■ **Exercise directions**
Could you retype the records below exactly as they appear, skipping any pictures?

Records from a data collection:
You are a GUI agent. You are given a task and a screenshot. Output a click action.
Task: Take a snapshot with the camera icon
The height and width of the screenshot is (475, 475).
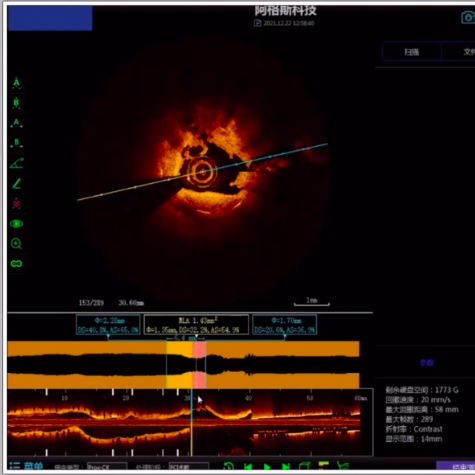(468, 17)
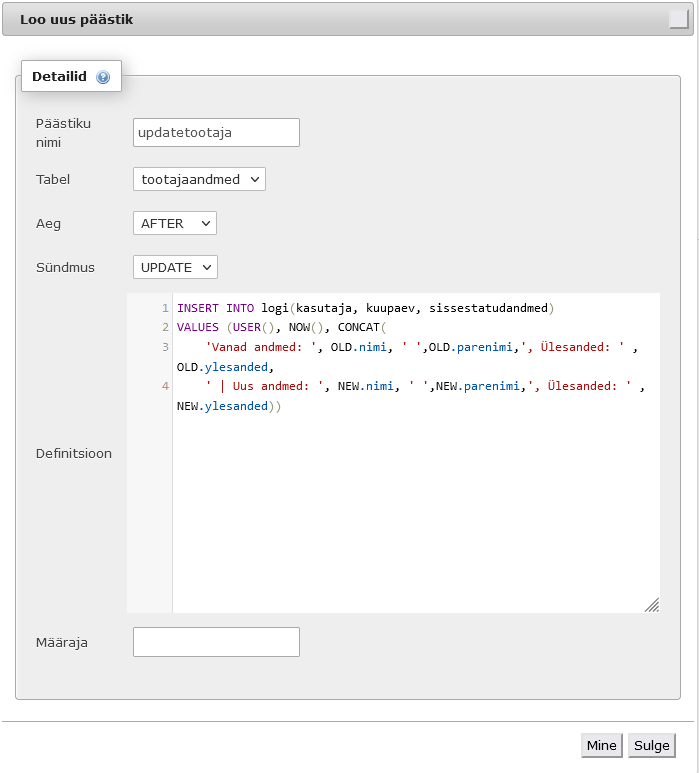Viewport: 699px width, 773px height.
Task: Click NEW.ylesanded on the last code line
Action: click(222, 406)
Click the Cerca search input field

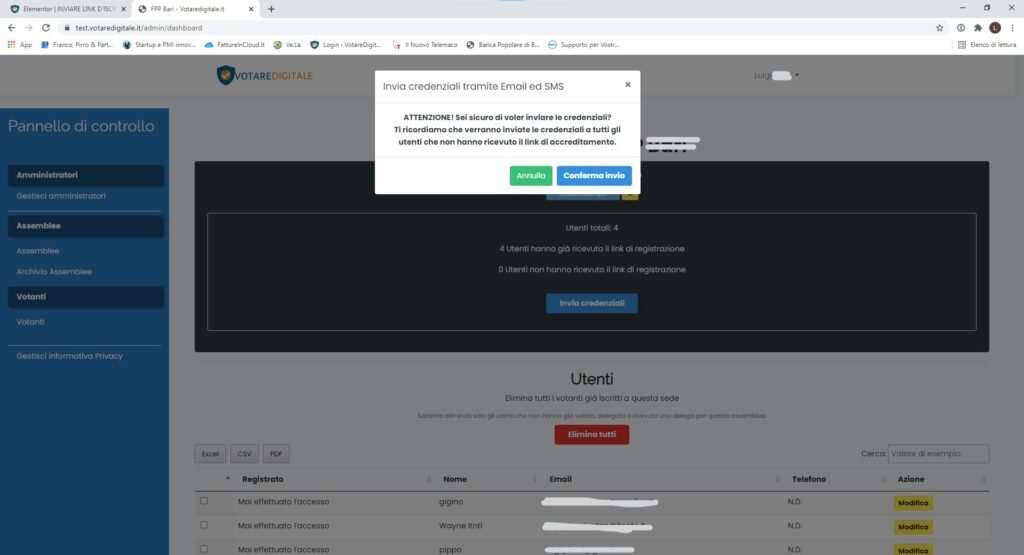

■ **Task result**
You are a GUI agent. You are given a task and a screenshot. Output a click action.
Task: Take a snapshot with the camera icon
The height and width of the screenshot is (475, 475).
(468, 17)
Viewport: 699px width, 773px height.
Task: Click NEW.ylesanded on the last code line
Action: click(222, 406)
Click the Cerca search input field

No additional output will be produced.